For reference, here are import times for some of our dependencies. Note that these numbers are only valid in the xclim context, you'd get different results by testing them individually, since they import each other.

Additional context

Code for lazy import (https://docs.python.org/3/library/importlib.html#implementing-lazy-imports)

import importlib.util
import sys
def lazy_import(name):
    spec = importlib.util.find_spec(name)
    loader = importlib.util.LazyLoader(spec.loader)
    spec.loader = loader
    module = importlib.util.module_from_spec(spec)
    sys.modules[name] = module
    loader.exec_module(module)
    return module

Note that if we lazy import indicators, then they're not in the xclim registry. So the virtual module creation, which relies on the registry, would need to trigger their import.

Contribution

Code of Conduct

aulemahal commented 1 month ago

I ran the same tests and piped it through tuna, like I did in #1135 and here's a snapshot:

image

I fear that most time is not lost by loading indicators. xclim.indices shows up at the top only because of the order of operations. The longest-loading submodule seems to be in the fire indicators, and that might be numba jitting functions eagerly rather than lazily. Some gain could be made there.

huard commented 1 month ago

Regarding the load time of indices, what I did is I commented from indices import * in the __init__ and commented another side import of indices elsewhere in indicators.py. I computed the difference between the import time in this scenario and the base scenario.

SarahG-579462 commented 1 month ago

This would certainly help in #1955 , since the main slow-down for command-line tools is the import time for xclim (followed by the start-up time for python).

Would it be possible to have the register for indices (needed for the CLI) be created during pip install xclim or conda install xclim ? The numba functions could also be compiled here, if needed, couldn't they? we don't use ufuncs for them, which is one of the limitations of Ahead-of-time compilation

aulemahal commented 1 month ago

We could export a json of the indicators and parameters, on install. That would break the idea that "virtual submodule" are loaded live, but maybe that's ok for the CLI. However, as long as we don't change how the indicators modules are structured, I don't think that would improve anything else than xclim info, no?

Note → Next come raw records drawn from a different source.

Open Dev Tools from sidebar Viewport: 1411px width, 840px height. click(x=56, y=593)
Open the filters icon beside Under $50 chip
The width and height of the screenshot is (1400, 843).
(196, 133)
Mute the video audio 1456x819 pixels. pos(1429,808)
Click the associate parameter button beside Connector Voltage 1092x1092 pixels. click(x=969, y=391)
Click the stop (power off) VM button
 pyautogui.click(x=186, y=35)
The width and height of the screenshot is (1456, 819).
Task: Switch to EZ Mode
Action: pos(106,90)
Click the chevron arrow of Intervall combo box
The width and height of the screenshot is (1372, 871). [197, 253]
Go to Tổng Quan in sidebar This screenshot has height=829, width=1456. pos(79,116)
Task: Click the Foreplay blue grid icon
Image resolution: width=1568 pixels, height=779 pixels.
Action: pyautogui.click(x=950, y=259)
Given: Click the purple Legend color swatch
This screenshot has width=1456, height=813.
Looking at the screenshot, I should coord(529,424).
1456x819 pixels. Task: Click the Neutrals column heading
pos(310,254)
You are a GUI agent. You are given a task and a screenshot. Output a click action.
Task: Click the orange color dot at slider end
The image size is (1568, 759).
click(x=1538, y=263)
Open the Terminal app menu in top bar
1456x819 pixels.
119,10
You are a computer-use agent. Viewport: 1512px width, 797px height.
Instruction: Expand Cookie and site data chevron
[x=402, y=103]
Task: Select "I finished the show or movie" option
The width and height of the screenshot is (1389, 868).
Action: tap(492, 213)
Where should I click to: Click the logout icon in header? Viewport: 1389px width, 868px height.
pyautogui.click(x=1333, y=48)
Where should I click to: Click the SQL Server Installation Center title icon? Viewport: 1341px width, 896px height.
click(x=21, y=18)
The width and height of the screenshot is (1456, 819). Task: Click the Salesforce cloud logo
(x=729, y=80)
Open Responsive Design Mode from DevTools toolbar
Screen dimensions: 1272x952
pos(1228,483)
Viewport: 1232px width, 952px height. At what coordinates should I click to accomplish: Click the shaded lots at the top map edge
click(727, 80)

Once you found the indicator you want to run, "loading" it will result in importing the rest of the package anyway.

Another issue of ahead-of-time compilation is that we need to specify all possible signatures in advance, no? Not impossible, but seems sub-optimal.

SarahG-579462 commented 1 month ago

I think the command is xclim indices?

Indeed, and with the deprecation for numba.pycc coming, this doesn't seem like the best approach.